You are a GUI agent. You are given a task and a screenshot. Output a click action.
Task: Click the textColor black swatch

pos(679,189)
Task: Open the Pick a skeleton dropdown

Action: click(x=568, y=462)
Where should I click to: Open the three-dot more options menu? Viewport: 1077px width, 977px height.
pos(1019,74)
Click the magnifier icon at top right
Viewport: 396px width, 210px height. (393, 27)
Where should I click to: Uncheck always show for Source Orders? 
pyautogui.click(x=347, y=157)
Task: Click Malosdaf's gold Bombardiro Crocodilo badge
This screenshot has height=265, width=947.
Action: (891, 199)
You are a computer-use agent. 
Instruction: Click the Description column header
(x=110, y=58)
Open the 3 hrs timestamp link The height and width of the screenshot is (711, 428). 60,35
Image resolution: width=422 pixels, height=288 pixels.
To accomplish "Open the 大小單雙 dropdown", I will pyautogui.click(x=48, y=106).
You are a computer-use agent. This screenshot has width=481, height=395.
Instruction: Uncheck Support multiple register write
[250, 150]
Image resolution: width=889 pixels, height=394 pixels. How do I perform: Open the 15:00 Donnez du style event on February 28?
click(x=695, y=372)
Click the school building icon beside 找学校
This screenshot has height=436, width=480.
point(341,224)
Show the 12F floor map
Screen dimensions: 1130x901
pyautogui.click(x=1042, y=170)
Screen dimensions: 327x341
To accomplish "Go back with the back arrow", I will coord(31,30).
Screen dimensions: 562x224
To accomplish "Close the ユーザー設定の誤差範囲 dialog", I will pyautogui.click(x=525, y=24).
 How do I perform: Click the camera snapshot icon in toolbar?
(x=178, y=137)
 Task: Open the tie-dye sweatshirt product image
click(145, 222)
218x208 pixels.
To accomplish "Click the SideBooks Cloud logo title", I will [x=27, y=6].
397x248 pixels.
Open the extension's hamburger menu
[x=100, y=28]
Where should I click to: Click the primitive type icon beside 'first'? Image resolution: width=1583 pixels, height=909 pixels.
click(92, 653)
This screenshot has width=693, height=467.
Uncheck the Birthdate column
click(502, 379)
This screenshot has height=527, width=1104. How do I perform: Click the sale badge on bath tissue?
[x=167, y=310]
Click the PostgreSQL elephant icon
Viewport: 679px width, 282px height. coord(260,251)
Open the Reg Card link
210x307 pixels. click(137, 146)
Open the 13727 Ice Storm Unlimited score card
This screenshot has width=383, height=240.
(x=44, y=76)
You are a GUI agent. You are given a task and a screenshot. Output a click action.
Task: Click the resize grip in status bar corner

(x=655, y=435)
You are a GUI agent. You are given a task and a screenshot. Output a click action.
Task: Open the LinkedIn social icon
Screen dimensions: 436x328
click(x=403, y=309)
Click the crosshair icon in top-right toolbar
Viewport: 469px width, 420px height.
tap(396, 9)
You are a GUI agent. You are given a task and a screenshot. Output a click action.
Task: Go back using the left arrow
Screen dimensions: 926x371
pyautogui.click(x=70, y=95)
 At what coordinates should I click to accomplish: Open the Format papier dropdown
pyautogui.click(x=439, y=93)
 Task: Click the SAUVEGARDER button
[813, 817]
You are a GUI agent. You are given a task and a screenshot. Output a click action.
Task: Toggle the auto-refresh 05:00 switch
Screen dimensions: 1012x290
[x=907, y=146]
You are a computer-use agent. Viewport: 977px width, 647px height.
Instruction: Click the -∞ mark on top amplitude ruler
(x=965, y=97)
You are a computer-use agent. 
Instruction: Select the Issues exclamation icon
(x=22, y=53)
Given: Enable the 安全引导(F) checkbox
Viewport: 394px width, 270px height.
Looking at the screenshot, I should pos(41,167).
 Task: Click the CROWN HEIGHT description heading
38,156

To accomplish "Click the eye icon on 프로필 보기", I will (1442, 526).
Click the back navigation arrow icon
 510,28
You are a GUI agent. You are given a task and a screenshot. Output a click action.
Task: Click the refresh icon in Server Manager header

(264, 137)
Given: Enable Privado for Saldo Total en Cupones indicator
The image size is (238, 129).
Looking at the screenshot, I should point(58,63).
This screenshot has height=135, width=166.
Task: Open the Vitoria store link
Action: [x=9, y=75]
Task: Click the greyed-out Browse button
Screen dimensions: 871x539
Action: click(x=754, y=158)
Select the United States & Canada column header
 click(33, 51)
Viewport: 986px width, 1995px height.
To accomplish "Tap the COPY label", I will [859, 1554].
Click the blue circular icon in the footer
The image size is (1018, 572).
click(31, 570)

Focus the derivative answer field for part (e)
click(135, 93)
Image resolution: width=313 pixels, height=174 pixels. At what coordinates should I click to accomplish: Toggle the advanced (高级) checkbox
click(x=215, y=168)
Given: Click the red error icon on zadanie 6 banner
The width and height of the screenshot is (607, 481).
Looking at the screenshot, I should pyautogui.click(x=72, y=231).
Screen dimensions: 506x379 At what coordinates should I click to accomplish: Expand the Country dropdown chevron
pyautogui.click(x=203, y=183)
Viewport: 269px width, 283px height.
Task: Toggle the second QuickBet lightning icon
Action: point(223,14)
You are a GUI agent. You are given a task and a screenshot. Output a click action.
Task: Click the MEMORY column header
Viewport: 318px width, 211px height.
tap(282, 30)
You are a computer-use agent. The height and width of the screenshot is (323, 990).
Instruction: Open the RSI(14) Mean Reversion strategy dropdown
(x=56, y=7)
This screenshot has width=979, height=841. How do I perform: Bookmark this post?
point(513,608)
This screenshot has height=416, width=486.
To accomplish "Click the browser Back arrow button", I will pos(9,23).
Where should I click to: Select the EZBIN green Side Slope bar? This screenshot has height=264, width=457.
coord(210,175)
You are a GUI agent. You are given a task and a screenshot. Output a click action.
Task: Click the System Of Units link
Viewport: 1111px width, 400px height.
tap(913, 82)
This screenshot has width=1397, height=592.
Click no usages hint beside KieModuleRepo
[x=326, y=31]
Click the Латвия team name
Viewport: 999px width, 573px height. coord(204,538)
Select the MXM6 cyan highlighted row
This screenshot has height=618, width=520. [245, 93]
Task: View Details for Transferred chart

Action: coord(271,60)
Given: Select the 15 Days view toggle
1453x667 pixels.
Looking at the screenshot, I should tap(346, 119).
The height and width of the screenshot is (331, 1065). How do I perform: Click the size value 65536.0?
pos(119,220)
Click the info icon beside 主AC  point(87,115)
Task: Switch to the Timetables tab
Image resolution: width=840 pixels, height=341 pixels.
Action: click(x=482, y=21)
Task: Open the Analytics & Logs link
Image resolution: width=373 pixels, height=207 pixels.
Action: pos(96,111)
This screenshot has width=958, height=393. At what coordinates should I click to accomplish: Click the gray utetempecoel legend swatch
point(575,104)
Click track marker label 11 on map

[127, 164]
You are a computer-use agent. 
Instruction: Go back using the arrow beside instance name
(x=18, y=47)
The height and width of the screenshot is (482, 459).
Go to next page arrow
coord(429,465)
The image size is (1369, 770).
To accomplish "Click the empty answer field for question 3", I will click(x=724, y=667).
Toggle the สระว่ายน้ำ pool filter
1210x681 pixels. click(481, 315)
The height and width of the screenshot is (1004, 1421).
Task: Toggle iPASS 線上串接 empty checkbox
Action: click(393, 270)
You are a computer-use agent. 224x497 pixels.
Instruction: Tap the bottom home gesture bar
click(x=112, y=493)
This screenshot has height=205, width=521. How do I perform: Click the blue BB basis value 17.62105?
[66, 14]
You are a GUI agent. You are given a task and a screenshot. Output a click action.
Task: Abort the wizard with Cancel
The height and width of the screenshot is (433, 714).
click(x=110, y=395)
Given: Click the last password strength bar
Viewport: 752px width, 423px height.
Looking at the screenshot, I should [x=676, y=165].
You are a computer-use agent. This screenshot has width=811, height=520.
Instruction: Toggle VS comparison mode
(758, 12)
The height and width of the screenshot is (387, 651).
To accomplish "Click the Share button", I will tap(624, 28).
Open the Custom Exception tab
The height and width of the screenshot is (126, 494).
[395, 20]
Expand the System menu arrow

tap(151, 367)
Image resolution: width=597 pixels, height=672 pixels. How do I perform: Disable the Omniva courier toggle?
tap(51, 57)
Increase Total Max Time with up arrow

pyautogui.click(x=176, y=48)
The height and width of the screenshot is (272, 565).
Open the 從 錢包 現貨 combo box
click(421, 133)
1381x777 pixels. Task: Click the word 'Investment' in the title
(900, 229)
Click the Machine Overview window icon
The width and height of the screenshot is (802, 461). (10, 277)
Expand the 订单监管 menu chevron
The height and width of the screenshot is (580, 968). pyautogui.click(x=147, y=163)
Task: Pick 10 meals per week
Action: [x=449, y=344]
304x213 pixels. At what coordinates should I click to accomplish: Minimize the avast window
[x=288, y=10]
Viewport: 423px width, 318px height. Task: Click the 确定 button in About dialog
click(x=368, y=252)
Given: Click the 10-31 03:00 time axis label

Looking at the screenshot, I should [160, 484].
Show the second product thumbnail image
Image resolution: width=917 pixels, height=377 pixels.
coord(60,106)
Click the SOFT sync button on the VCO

•••••

(PROBLEM REQUIREMENTS): Every line that holds the word "Enable" should be copied from the records.

(TASK RESPONSE):
Given: Enable the 安全引导(F) checkbox
Given: Enable Privado for Saldo Total en Cupones indicator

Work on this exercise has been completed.